▶ [YOUR GOAL]: Please restate the post about an unproductive writing day from "Much as it pains" to "progress this evening.", changing "headache" to "migraine".

Much as it pains me to admit it, this has not been a very productive day on any front. I managed to eke out some progress on Chapter 3, though I did nothing at all on Chapter 4. I had a bit of a pet emergency (Beast, my kitty, had an asthma flare, so a large part of the day has been spent fretting over here; she’s doing much better, thankfully). I also developed a splitting headache, so that ruled out a lot of work progress this evening.

Still, I did manage to do some copy and paste from earlier drafts of the chapter, so the section on queerness, Nero, and Quo Vadis is starting to slowly take shape in a coherent form. I’m still struggling to bring together the strands of queerness, colour, and the terrifying nature of history, but I think I have the avenue I need.

I’m trying to avoid a huge theory info-dump right in the middle of the discussion. I think I’m going to have to just winnow out any theoretical references that aren’t directly relevant to what I’m doing, and relegate the others to a footnote. I also have to find a way to bring together my discussions of queer theory in general and the queer film theorists that I’m also working with.

I think that I need to focus on just the queer theorist Kathryn Bond Stockton and her notion of the queer child and Lee Edelman’s notion of jouissance and the death drive. Now, if I can only make sure that they mesh with both my arguments about chromatic history, I think I’ll have something significant to say about how this film imagines history (I also have to make sure that it fits in with the preceding discussion of S&D and D&B). Lots of balls in the air. I do like a challenge.

Sigh.

Unfortunately, more work is probably not in the offing tomorrow, as I have more family obligations. Sometime, probably early next week, I should be able to get back into something of my normal groove.

▶ [PROVIDED RECORDS]:
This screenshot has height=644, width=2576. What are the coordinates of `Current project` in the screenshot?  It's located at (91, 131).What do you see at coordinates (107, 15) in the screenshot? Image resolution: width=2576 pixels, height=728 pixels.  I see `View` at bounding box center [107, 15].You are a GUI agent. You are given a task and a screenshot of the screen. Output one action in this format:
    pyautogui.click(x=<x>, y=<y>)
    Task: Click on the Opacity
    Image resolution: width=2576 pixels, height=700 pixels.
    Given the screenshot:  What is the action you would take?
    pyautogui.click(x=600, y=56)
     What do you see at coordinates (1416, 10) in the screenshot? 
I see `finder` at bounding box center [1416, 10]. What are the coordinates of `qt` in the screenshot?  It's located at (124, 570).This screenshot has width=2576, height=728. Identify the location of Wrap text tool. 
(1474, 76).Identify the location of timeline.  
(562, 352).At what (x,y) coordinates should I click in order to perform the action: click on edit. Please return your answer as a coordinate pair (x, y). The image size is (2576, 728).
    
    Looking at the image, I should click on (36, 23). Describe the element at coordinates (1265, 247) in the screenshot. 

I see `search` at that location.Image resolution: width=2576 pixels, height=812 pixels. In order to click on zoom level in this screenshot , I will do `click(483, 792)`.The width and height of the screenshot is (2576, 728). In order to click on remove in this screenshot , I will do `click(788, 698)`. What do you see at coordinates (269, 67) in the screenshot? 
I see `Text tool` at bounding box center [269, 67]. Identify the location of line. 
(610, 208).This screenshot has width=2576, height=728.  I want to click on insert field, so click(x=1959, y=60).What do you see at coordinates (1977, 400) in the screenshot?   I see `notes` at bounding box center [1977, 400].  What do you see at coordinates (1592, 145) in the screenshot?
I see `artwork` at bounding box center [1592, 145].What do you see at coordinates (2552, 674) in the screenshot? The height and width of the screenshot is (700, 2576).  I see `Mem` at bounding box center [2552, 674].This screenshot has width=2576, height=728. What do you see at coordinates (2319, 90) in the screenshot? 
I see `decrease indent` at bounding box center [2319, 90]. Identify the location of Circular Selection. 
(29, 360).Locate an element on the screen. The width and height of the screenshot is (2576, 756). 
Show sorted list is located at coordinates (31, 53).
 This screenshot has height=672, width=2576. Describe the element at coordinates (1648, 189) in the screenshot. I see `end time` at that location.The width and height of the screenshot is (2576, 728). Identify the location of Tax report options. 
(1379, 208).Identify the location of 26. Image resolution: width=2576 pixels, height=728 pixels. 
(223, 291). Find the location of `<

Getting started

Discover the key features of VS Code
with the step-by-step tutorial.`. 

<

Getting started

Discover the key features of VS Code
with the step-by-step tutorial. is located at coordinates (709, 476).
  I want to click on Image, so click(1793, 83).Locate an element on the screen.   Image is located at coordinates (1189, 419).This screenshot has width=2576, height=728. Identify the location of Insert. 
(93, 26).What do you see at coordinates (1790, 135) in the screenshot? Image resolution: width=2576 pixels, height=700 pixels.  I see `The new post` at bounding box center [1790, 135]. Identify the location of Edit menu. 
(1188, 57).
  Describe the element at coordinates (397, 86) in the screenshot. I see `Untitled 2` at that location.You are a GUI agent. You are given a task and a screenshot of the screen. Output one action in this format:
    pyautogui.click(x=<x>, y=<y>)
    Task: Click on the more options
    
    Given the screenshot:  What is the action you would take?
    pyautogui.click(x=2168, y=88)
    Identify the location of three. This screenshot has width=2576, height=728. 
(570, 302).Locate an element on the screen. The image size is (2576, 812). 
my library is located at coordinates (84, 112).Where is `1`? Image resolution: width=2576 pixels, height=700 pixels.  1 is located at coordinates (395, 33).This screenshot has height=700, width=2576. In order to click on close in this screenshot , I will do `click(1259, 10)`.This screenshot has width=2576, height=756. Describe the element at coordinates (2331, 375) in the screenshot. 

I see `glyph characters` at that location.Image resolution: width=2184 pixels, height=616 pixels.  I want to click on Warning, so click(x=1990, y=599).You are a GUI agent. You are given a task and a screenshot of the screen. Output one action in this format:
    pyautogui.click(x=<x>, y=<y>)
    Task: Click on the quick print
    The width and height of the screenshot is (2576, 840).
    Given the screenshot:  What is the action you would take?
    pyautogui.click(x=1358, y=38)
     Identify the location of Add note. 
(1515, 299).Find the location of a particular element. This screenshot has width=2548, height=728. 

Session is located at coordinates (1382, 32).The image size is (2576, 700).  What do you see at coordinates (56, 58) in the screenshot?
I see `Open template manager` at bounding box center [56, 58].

▶ [RESULT]:
Much as it pains me to admit it, this has not been a very productive day on any front. I managed to eke out some progress on Chapter 3, though I did nothing at all on Chapter 4. I had a bit of a pet emergency (Beast, my kitty, had an asthma flare, so a large part of the day has been spent fretting over here; she’s doing much better, thankfully). I also developed a splitting migraine, so that ruled out a lot of work progress this evening.